WGYL
- Vero Beach, Florida; United States;
- Broadcast area: Melbourne–Cocoa–Fort Pierce–Stuart, Florida
- Frequency: 93.7 MHz
- RDS: 937GYL
- Branding: 93.7 GYL

Programming
- Format: Hot adult contemporary

Ownership
- Owner: Treasure & Space Coast Radio; (Vero Beach Broadcasters, LLC);
- Sister stations: WJKD; WOSN; WTTB;

History
- First air date: November 1970; 55 years ago
- Call sign meaning: "We're Glad You're Listening"

Technical information
- Licensing authority: FCC
- Facility ID: 58946
- Class: C2
- ERP: 50,000 watts
- HAAT: 146 meters (479 ft)
- Transmitter coordinates: 27°36′4.00″N 80°23′33.00″W﻿ / ﻿27.6011111°N 80.3925000°W

Links
- Public license information: Public file; LMS;
- Webcast: Listen live
- Website: 937wgyl.com

= WGYL =

Radio station in Vero Beach, Florida

WGYL (93.7 MHz) is a commercial radio station licensed to Vero Beach, Florida, and serving the radio markets of Melbourne-Cocoa-Fort Pierce-Stuart. It airs an hot adult contemporary radio format. The station is owned by Treasure and Space Coast Broadcasters, with the license held by Vero Beach Broadcasters, LLC. The offices and studios are on 16th Street in Vero Beach. The transmitter is off First Place, near Old Dixie Highway, also in Vero Beach.
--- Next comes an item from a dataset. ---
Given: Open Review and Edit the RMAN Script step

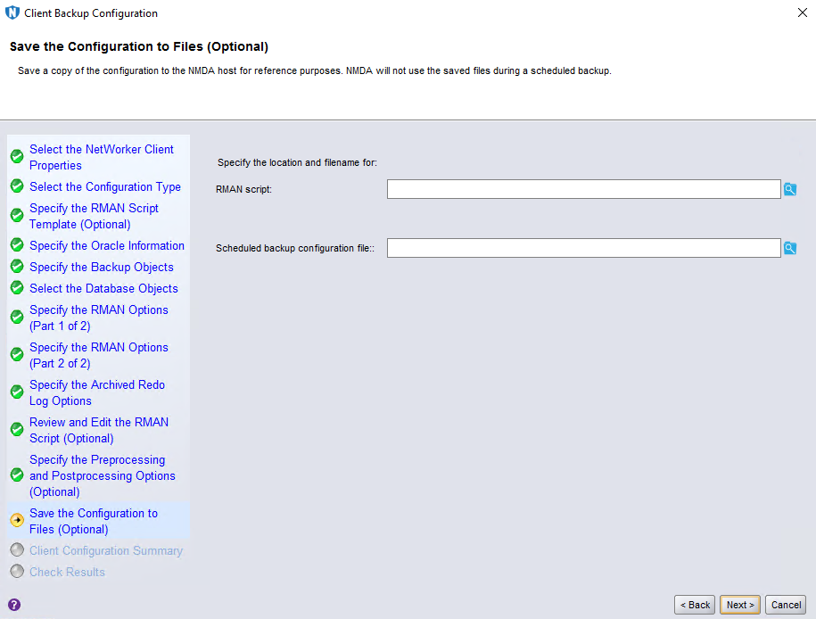Looking at the screenshot, I should pos(98,431).
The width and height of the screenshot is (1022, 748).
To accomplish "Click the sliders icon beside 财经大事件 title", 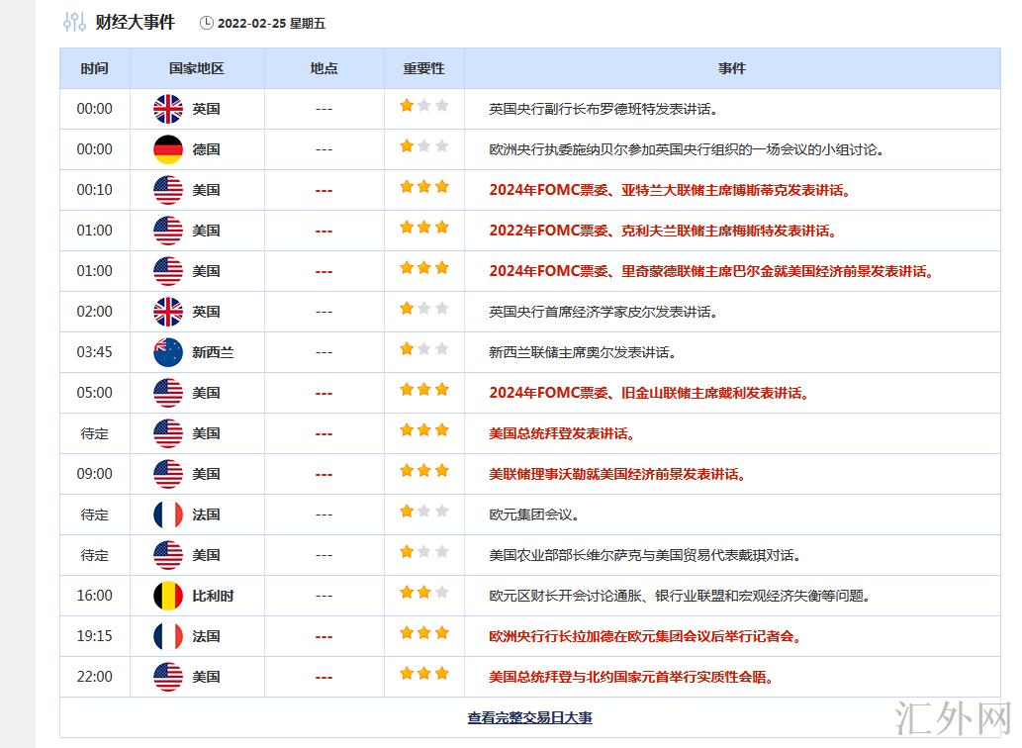I will click(x=74, y=22).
The station partners with WPTV in West Palm Beach to provide weather information.

==History==
WGYL signed on the air in November 1970. It originally was a Class A station, broadcasting on 93.5 MHz, a frequency reserved at that time for lower powered FM stations. WGYL's effective radiated power was 3,000 watts, a fraction of the 50,000 watts it runs today. It broadcast a beautiful music format of mostly soft instrumental remakes of popular songs.

In 1987, the station was sold to Treasure Coast Broadcasters, teamed up with AM 1490 WTTB, and the two stations remain co-owned. During the late 1980s, WGYL gradually increased the number of vocal songs and decreased the instrumentals; by the early 1990s, the station had made the transition to a soft adult contemporary format as "The Breeze." In the early 1990s, the station got a big boost in power, increasing to 50,000 watts, coupled with a move one spot up the dial to 93.7 MHz.

Through the early 2000s, the station to a mainstream AC format. On September 15, 2015, WGYL changed its format to hot adult contemporary, branded as "93.7 WGYL." The station's moniker became "Today's Best Music!"